##### Supplied material

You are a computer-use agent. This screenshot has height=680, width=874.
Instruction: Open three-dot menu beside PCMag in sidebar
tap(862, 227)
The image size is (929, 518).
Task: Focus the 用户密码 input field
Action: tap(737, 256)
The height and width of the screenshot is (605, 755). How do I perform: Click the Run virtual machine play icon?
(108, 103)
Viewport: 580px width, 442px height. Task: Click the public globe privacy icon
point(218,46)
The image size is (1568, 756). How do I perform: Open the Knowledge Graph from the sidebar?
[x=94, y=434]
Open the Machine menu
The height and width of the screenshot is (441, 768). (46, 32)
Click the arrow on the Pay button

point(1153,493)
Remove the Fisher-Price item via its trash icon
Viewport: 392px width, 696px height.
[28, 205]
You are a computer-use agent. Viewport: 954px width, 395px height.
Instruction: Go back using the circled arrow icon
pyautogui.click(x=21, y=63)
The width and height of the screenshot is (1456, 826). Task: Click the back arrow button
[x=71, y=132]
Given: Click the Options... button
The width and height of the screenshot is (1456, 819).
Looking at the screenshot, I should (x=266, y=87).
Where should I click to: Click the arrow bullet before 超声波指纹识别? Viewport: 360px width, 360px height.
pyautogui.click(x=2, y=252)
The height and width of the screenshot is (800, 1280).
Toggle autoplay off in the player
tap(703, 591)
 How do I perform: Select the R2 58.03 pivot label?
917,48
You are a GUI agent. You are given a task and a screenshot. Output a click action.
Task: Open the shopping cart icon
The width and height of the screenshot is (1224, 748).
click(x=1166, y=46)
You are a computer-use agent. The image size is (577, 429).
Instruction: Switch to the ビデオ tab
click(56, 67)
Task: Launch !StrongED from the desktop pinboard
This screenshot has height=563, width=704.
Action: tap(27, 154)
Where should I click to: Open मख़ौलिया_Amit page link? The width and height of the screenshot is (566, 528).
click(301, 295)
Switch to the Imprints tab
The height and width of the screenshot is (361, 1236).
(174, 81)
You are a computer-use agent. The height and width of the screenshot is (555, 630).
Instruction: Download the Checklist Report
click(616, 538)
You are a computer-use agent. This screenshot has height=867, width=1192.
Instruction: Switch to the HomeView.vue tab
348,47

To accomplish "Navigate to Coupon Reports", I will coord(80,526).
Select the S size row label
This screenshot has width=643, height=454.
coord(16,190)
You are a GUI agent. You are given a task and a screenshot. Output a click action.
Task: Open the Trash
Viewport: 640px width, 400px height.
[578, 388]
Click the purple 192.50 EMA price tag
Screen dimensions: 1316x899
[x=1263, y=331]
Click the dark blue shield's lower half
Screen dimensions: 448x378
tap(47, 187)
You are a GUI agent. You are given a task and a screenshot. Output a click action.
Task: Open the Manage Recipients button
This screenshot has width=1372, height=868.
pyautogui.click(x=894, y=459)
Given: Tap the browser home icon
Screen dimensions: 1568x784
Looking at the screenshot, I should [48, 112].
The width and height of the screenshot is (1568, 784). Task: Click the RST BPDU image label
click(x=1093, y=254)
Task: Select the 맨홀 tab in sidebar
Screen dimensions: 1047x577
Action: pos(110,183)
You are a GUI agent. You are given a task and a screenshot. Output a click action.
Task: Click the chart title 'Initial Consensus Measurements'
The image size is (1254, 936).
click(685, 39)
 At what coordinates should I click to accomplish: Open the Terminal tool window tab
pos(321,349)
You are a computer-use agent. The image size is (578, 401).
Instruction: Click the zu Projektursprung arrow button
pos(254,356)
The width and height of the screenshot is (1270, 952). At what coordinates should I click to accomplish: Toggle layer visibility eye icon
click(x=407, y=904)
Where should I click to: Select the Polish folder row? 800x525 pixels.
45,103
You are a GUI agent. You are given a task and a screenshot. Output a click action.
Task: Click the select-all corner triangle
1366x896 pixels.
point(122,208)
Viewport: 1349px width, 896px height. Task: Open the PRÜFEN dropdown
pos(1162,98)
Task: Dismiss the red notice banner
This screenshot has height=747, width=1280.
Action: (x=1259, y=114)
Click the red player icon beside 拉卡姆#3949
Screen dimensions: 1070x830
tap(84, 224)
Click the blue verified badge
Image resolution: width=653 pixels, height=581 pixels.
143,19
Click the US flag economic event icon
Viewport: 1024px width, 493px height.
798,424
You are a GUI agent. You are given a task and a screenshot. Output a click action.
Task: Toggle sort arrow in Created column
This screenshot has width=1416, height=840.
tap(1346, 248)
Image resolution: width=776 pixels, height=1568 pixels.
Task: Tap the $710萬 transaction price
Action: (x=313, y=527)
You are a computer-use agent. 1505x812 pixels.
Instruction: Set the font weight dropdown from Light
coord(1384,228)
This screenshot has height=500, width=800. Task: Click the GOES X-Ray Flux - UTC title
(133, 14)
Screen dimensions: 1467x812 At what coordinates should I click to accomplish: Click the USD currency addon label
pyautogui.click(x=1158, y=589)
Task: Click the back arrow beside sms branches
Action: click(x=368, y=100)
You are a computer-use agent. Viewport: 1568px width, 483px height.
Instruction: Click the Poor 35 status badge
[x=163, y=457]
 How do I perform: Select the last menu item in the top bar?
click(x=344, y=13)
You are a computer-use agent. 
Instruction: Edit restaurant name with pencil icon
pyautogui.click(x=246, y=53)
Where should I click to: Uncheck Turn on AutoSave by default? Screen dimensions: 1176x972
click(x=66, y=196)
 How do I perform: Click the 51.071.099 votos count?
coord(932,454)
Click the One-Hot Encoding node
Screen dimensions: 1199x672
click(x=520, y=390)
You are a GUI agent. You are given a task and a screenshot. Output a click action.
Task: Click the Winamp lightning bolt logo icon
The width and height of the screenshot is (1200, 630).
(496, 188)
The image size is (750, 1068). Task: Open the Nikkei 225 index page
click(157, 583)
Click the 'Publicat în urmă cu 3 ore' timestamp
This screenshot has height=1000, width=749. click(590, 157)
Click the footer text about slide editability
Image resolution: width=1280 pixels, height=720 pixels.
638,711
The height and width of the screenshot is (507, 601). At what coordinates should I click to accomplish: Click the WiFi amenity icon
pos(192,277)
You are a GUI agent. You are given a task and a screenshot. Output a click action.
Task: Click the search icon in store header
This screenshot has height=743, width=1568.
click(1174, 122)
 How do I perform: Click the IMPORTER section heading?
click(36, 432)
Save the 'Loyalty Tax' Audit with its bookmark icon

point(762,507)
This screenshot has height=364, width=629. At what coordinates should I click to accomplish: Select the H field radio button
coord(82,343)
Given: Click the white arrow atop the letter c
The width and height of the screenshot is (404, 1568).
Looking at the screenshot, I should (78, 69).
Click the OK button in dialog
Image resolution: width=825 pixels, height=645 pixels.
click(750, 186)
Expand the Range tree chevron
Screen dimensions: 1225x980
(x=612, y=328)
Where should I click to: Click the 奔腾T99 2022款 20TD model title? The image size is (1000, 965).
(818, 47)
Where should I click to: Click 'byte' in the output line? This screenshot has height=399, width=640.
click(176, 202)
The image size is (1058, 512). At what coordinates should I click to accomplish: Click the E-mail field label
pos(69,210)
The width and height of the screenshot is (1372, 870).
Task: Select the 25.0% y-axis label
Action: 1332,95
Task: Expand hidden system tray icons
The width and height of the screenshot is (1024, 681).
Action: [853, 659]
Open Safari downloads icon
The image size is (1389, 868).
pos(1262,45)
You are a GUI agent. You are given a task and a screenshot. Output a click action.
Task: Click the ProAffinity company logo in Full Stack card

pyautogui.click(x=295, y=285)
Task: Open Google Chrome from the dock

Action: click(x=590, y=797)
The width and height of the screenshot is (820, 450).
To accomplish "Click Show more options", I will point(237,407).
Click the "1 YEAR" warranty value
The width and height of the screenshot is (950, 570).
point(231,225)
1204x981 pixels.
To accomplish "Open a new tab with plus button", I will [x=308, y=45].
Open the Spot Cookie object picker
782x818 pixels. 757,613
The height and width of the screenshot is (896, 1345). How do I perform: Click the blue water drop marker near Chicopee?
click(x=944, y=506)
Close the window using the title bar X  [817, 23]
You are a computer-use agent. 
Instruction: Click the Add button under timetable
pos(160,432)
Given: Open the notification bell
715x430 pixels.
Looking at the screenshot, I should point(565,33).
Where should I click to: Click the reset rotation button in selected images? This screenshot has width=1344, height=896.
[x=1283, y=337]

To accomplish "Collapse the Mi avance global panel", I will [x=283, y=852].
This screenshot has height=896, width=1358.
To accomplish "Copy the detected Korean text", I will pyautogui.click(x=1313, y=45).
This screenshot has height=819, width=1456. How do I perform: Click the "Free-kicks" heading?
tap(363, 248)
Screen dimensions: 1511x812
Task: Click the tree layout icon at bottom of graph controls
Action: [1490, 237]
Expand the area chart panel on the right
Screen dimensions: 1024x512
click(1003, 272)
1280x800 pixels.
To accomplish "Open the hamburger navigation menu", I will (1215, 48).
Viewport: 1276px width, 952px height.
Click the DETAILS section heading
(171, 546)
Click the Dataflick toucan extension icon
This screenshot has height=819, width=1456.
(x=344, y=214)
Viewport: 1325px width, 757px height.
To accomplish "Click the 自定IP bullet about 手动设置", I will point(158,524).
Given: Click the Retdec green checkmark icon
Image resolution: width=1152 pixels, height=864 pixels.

##########

Directions for this task:
Copy out every line of the data above that contains the word "field".

Final result:
Task: Focus the 用户密码 input field
This screenshot has height=364, width=629. At what coordinates should I click to accomplish: Select the H field radio button
The image size is (1058, 512). At what coordinates should I click to accomplish: Click the E-mail field label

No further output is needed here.